2. The method of claim 1, wherein low confidence value results are used to identify unfulfilled searches.

3. The method of claim 1, wherein said unfulfilled queries are grouped and categorized before compiling and storing.

4. The method of claim 1, wherein said unfulfilled queries are time and date stamped prior to compiling and storing.

5. The method of claim 1, wherein said unfulfilled queries are stored in an indexed data base.

6. A system to collect and store queries of unfulfilled searches comprising:

means for collecting search queries and responses from a data base search;

means for temporarily storing said search queries and said responses;

means for checking said responses to identify unfulfilled searches;

means for categorizing and indexing said search queries of said identified unfulfilled searches; and

means for storing said categorized and indexed said search queries of said identified unfulfilled searches;

such that an unfulfilled indexed search data base can be generated for use.

7. The system of claim 6, wherein said search queries are collected from said data base search by a query capture circuit.

8. The system of claim 6, wherein said responses are collected from said data base search by a response capture circuit.

9. The system of claim 6, wherein means for checking said responses to identify unfulfilled searches comprise;

a probability comparator connected to said temporary storage for said responses;

a probability set limit connected to said probability comparator;

such that said probability comparator is enabled to compare said probability set limit against a confidence limit for each said response and decide if a search providing said response is unfulfilled or not.
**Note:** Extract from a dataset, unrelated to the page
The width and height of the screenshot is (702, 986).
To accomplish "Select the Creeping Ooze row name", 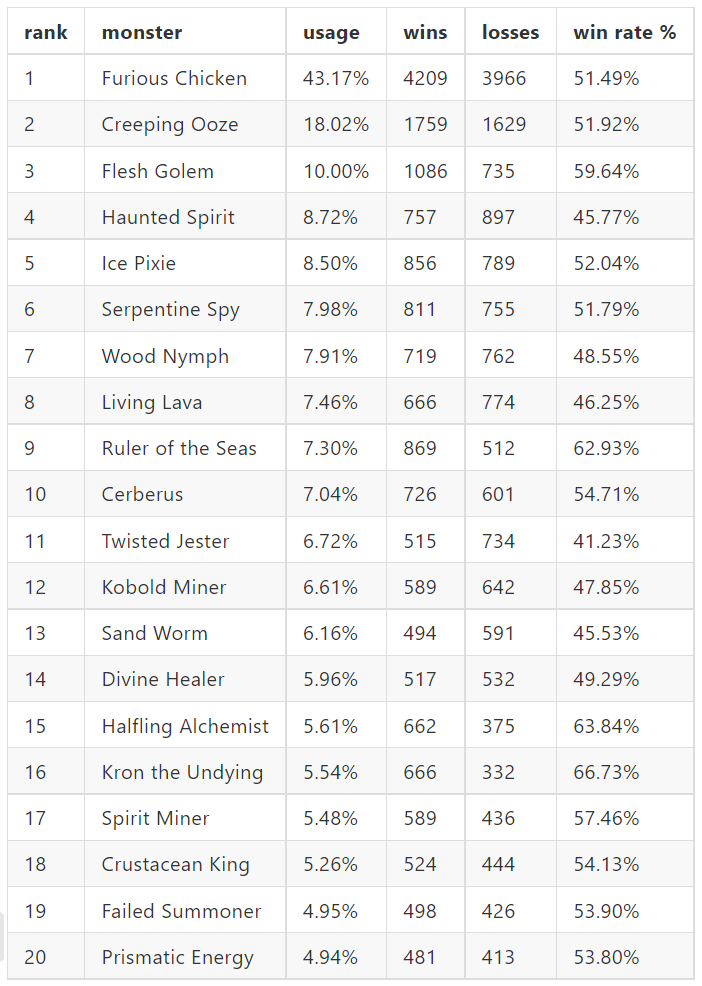I will (x=170, y=125).

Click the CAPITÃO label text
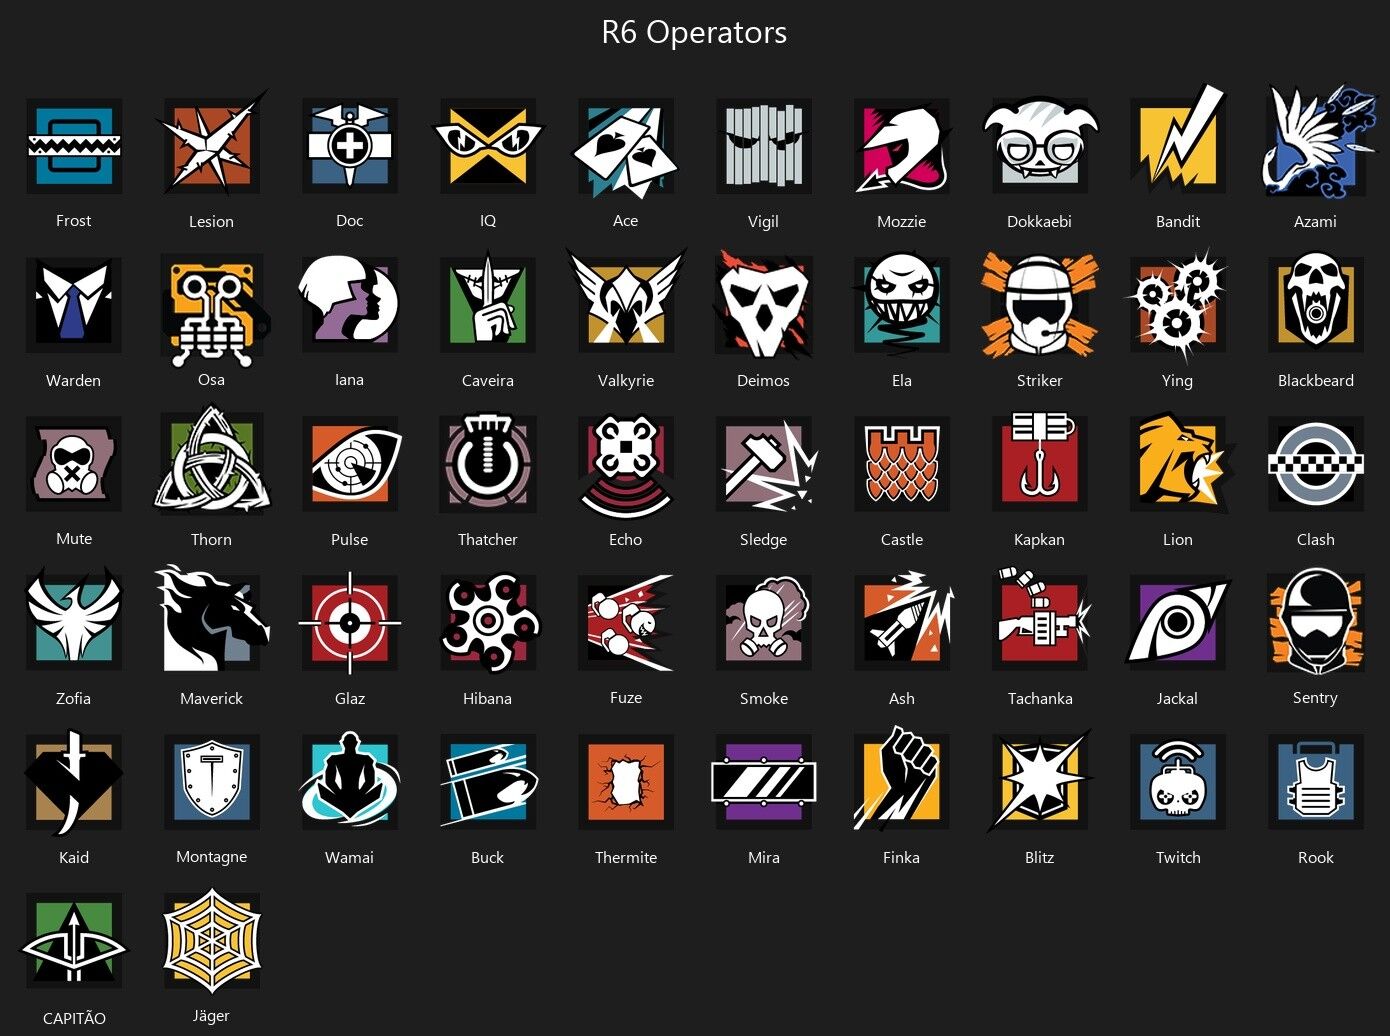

10. The system of claim 6, wherein said search queries of said unfulfilled searches are grouped based on categorization segment information.

11. The system of claim 6, wherein said search queries of said unfulfilled searches are indexed prior to storage.

12. The system of claim 11, wherein said indexing is based on said groups.

13. The system of claim 6, wherein said search queries of said unfulfilled searches are saved in an unsatisfied search data base.

14. The system of claim 6, wherein said search queries of said unfulfilled searches are date and time stamped prior to storage in said unsatisfied search data base.

15. The system of claim 14, wherein said date and time stamps are used to keep said unsatisfied search data base current.